Con una última mirada dolida que hubiese arrancado vítores y aplausos de cualquier actor de renombre, se alejó de él con pasos enérgicos y elegantes hasta llegar al hombre que anunciaba a los concursantes. Se volvió una vez más para mirar a Ismay y sonrió  con regocijo: el capitán rogaba a Ismay que le permitiese reducir la velocidad del barco, a lo que éste se negaba furiosamente, ansioso como estaba por desembarcar con la viuda alegre lo antes posible. Un carraspeo a sus espaldas llamó su atención y sonrió al hombre mientras le decía su nombre y la canción que iba a cantar.
Diez minutos más tarde, sobre la pequeña tarima montada para la ocasión, Emmaline miró a los espectadores casi con remordimiento antes de atacar el primer verso del Ave María de Schubert y condenar a toda la tripulación. Muy poca gente ha sobrevivido al canto de una sirena, salvo, por supuesto, otras sirenas, y hay un motivo para ello: Oír cantar a una de estas criaturas extraordinarias en pleno uso de su poder es equivalente a caer bajo el efecto de la más potente de las hipnosis. El Titanic se sumió en el más absoluto silencio para venerar a la voz prodigiosa de la sirena, incluyendo a los músicos, que dejaron de tocar casi en cuanto la voz femenina pronunció un demoledor “Ave Maria! Jungfrau mild.
El sonido se arrastró planta por planta, habitación por habitación, hasta llegar a los maquinistas, que dejaron a un lado su trabajo; al timonel, que se apoyó inconscientemente en el timón de la nave; y hasta el capitán, cuyos temores se desvanecieron al escuchar aquella voz que ensalzaba a la Virgen María, madre de Nuestro Señor. Exactamente dos minutos después del inicio de la canción, Emmaline tuvo que hacer uso de cada gramo de su férrea voluntad para no reír a carcajada limpia, rompiendo así el hechizo.

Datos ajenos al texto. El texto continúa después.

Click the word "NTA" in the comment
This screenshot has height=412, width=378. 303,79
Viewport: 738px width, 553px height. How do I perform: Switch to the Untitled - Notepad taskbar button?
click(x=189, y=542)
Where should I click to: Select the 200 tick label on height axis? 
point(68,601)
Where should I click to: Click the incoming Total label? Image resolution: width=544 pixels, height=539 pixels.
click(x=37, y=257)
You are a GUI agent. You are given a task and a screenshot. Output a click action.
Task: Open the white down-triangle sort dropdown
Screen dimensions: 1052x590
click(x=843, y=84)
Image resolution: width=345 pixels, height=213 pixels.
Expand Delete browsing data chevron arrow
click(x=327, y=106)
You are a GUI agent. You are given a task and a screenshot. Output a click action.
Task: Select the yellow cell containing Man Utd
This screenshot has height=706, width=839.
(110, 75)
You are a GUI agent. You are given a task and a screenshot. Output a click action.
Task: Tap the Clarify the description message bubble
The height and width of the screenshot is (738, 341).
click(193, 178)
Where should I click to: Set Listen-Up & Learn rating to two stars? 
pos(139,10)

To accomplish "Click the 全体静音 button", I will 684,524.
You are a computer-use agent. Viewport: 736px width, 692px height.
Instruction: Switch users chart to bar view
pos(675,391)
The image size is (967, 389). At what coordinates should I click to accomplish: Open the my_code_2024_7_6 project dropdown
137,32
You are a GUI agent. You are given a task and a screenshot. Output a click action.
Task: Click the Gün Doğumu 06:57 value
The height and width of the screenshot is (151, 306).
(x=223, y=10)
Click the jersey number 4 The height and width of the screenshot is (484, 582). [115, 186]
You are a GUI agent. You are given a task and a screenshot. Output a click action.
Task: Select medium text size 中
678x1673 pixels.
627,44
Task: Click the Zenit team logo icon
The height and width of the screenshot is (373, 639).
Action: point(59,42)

El Titanic, orgullo de los astilleros Harland and Wolff, había colisionado con un iceberg. La sirena pudo percibir instantáneamente el agua penetrando en el interior de la nave, pero continuó cantando hasta finalizar. Al diluirse las últimas notas cristalinas, la magia desapareció y el pánico empezó abajo, en la cabina…
Emmaline aguardó su momento y, al fin libre tras concluir su trabajo, se arrojó a las olas, fiera y salvaje como ellas, para reunirse con sus amadas hermanas y elegir, de entre las víctimas, a las nuevas sirenas que reemplazarían a las asesinadas por los humanos en los anteriores cincuenta años.